[Task brief]
An exact copy of all the data is required.

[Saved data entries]
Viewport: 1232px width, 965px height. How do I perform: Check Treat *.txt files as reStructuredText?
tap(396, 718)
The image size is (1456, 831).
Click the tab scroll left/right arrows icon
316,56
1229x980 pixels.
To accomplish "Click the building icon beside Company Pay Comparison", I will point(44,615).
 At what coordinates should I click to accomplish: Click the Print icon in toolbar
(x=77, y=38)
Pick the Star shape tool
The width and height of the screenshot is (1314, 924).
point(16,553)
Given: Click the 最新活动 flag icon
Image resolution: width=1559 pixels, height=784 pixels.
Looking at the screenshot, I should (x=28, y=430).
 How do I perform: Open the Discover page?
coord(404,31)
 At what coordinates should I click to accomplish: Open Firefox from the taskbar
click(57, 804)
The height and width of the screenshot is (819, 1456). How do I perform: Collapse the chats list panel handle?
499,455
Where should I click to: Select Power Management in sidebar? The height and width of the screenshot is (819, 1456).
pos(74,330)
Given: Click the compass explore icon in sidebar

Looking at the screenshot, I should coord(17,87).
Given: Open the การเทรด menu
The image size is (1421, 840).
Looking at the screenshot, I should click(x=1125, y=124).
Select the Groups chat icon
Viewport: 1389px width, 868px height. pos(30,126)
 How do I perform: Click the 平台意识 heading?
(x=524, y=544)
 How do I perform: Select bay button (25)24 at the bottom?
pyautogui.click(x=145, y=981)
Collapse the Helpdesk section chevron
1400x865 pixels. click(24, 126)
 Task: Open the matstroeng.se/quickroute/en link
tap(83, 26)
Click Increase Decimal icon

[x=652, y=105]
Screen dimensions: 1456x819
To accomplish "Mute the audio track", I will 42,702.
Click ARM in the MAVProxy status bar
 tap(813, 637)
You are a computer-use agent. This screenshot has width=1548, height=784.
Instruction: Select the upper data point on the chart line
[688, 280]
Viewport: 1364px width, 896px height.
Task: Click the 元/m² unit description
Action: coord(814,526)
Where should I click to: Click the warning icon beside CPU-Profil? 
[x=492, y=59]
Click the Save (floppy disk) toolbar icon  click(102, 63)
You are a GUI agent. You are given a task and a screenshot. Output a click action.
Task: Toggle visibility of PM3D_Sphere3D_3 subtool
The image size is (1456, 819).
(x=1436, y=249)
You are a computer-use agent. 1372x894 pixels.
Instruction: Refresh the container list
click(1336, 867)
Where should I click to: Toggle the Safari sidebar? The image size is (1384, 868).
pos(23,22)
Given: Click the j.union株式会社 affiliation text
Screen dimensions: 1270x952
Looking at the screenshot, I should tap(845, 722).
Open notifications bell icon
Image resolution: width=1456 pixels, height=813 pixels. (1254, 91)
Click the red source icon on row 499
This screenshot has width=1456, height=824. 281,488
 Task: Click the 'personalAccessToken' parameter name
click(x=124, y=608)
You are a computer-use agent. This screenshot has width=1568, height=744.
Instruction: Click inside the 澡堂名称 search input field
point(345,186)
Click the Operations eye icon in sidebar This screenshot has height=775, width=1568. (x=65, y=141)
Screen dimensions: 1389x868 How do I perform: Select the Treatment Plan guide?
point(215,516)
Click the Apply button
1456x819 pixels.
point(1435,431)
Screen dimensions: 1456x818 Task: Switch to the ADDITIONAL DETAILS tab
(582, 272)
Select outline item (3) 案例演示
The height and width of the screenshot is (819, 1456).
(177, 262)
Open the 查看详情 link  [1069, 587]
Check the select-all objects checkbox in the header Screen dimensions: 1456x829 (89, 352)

[Task answer]
Viewport: 1232px width, 965px height. How do I perform: Check Treat *.txt files as reStructuredText?
tap(396, 718)
The image size is (1456, 831).
Click the tab scroll left/right arrows icon
316,56
1229x980 pixels.
To accomplish "Click the building icon beside Company Pay Comparison", I will point(44,615).
 At what coordinates should I click to accomplish: Click the Print icon in toolbar
(x=77, y=38)
Pick the Star shape tool
The width and height of the screenshot is (1314, 924).
point(16,553)
Given: Click the 最新活动 flag icon
Image resolution: width=1559 pixels, height=784 pixels.
Looking at the screenshot, I should (x=28, y=430).
 How do I perform: Open the Discover page?
coord(404,31)
 At what coordinates should I click to accomplish: Open Firefox from the taskbar
click(57, 804)
The height and width of the screenshot is (819, 1456). How do I perform: Collapse the chats list panel handle?
499,455
Where should I click to: Select Power Management in sidebar? The height and width of the screenshot is (819, 1456).
pos(74,330)
Given: Click the compass explore icon in sidebar

Looking at the screenshot, I should coord(17,87).
Given: Open the การเทรด menu
The image size is (1421, 840).
Looking at the screenshot, I should click(x=1125, y=124).
Select the Groups chat icon
Viewport: 1389px width, 868px height. pos(30,126)
 How do I perform: Click the 平台意识 heading?
(x=524, y=544)
 How do I perform: Select bay button (25)24 at the bottom?
pyautogui.click(x=145, y=981)
Collapse the Helpdesk section chevron
1400x865 pixels. click(24, 126)
 Task: Open the matstroeng.se/quickroute/en link
tap(83, 26)
Click Increase Decimal icon

[x=652, y=105]
Screen dimensions: 1456x819
To accomplish "Mute the audio track", I will 42,702.
Click ARM in the MAVProxy status bar
 tap(813, 637)
You are a computer-use agent. This screenshot has width=1548, height=784.
Instruction: Select the upper data point on the chart line
[688, 280]
Viewport: 1364px width, 896px height.
Task: Click the 元/m² unit description
Action: coord(814,526)
Where should I click to: Click the warning icon beside CPU-Profil? 
[x=492, y=59]
Click the Save (floppy disk) toolbar icon  click(102, 63)
You are a GUI agent. You are given a task and a screenshot. Output a click action.
Task: Toggle visibility of PM3D_Sphere3D_3 subtool
The image size is (1456, 819).
(x=1436, y=249)
You are a computer-use agent. 1372x894 pixels.
Instruction: Refresh the container list
click(1336, 867)
Where should I click to: Toggle the Safari sidebar? The image size is (1384, 868).
pos(23,22)
Given: Click the j.union株式会社 affiliation text
Screen dimensions: 1270x952
Looking at the screenshot, I should tap(845, 722).
Open notifications bell icon
Image resolution: width=1456 pixels, height=813 pixels. (1254, 91)
Click the red source icon on row 499
This screenshot has width=1456, height=824. 281,488
 Task: Click the 'personalAccessToken' parameter name
click(x=124, y=608)
You are a computer-use agent. This screenshot has width=1568, height=744.
Instruction: Click inside the 澡堂名称 search input field
point(345,186)
Click the Operations eye icon in sidebar This screenshot has height=775, width=1568. (x=65, y=141)
Screen dimensions: 1389x868 How do I perform: Select the Treatment Plan guide?
point(215,516)
Click the Apply button
1456x819 pixels.
point(1435,431)
Screen dimensions: 1456x818 Task: Switch to the ADDITIONAL DETAILS tab
(582, 272)
Select outline item (3) 案例演示
The height and width of the screenshot is (819, 1456).
(177, 262)
Open the 查看详情 link  [1069, 587]
Check the select-all objects checkbox in the header Screen dimensions: 1456x829 (89, 352)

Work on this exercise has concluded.